The basis of the Bernanke school’s thinking on deflation is the standard (mainstream) macro-economic view that consumer spending (not saving) drives economic activity, and that insufficient consumer spending is the cause of recessions. According to this view, when recession strikes, inflation is called for.
Inflation works in three ways. One, by lowering real prices when nominal prices are for some reason "stuck" at above-market-clearing levels; and two, and by threatening a continued erosion in the purchasing power of cash, inflation motivates anti-social cash hoarders to spend, thus providing the missing stimulant to economic activity. A third is through so-called "wealth effects": when asset prices inflate, people misperceive the inflation as true wealth and then increase their spending.

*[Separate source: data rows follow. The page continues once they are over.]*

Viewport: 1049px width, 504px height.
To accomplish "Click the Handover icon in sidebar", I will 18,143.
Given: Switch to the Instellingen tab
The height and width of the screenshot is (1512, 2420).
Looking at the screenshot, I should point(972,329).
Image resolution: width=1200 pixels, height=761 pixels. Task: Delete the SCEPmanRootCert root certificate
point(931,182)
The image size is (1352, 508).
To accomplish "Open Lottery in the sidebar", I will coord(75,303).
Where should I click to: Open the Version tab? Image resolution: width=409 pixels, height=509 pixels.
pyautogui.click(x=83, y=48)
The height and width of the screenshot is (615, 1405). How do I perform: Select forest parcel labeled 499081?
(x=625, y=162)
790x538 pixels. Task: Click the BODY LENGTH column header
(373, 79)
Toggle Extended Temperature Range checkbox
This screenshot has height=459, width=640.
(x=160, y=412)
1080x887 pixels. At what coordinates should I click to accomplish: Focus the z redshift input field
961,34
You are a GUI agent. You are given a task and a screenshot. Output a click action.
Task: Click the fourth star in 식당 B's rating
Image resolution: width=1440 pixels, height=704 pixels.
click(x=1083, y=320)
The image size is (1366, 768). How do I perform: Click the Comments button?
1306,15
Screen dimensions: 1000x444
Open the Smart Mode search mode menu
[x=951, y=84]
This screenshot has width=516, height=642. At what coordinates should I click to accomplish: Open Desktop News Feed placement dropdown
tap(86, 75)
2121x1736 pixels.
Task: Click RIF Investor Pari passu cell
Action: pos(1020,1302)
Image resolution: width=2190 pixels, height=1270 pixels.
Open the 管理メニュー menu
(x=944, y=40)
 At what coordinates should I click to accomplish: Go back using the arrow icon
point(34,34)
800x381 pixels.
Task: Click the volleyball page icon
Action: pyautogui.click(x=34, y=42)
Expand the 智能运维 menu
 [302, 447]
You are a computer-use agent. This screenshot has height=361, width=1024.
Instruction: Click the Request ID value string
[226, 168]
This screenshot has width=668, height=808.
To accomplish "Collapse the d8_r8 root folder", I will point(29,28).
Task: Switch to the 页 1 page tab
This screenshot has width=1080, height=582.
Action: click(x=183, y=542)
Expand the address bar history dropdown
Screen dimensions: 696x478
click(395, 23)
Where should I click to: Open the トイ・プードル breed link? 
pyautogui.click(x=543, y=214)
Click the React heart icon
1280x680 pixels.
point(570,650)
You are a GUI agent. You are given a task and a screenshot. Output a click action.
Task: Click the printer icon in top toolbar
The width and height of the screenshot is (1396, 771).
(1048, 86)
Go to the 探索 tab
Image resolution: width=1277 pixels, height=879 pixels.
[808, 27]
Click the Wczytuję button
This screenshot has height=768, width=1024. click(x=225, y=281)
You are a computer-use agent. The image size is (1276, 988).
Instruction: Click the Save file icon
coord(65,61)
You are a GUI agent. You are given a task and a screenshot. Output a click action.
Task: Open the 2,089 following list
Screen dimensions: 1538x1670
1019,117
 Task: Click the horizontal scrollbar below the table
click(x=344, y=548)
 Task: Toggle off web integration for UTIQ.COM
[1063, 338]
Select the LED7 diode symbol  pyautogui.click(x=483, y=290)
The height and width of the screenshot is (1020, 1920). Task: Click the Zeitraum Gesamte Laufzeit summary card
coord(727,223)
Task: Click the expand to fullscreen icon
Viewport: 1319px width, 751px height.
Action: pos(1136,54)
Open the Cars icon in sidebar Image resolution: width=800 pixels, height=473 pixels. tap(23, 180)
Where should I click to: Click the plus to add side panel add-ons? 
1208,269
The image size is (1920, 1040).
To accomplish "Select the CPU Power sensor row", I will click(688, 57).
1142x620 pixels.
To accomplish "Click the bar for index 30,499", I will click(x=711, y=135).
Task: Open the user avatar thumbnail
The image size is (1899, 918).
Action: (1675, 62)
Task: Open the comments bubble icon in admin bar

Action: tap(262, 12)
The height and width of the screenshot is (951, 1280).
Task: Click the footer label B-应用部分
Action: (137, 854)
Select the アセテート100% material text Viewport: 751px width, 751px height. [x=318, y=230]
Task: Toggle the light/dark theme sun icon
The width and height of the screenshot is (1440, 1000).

Deflation is so dangerous, according to Dr. Bernanke because it is a self-reinforcing process that is very difficult to reverse once it has begun. They start from the true observation that when people spend less, prices fall. They then reason that when prices fall, people become increasingly reluctant to spend because they anticipate that prices will continue to fall. People start to hoard cash, planning to buy tomorrow when things are cheaper. The less people spend, the more prices fall, and the more that people hoard. In the grip of cash hoarding, according to Bernankeism, the entire economy would spiral down as all spending ground to a halt. This is why they think that deflation is like a chronic illness.
For an example of this view, I will cite the research paper titled Monetary Policy and Price Stability (1999) (by Fed research staffers):
If economic activity is weak or contracting and interest rates hit the zero bound, a dangerous dynamic can be set in motion. Falling inflation, or even escalating deflation, would increase real rates of interest. As this depresses aggregate demand further, downward pressures on prices would raise real interest rates further: The economy would potentially face a downward deflationary spiral.
Governor Bernanke and his accomplices are obsessed with something known as "the zero bound problem." Eight of the fourteen papers and speeches that I examined deal with this problem either as their main point or in passing.
The zero bound comes about as follows. The Fed commissars concern themselves largely with controlling a single rate of interest, the Fed Funds rate. This rate can be lowered only to near zero, but not to zero or below, because no one would buy a bond that had a zero or negative yield; they would hold cash instead. This poses a problem for the central banker bent on inflation: if the Fed Funds rate hit zero (or near-zero as it did with Japan), inflation cannot be accelerated by cutting the Fed Funds rate. In these circumstances, the Fed’s inflation program would be frustrated.
For this reason, Bernankeism advises the central bank to avoid the zero bound problem by creating a constant state of pleasant and benign inflation of around 2—3%. This will keep the economy a safe distance away from the dangerous precipice beyond which lies deflation, and gives the Fed room to cut rates.
For an example of their thinking, I cite a speech titled An Unwelcome Fall in Inflation (2003). Dr. Bernanke states:
I hope we can agree that a substantial fall in inflation at this stage has the potential to interfere with the ongoing U.S. recovery, and that in conceivable — though remote — circumstances, a serious deflation could do significant economic harm. Thus, avoiding a further substantial fall in inflation should be a priority of monetary policy. To my mind, the central import of the May 6 statement is that the Fed stands ready and able to resist further declines in inflation; and — if inflation does fall further — to ensure that the decline does not impede the recovery in output and employment.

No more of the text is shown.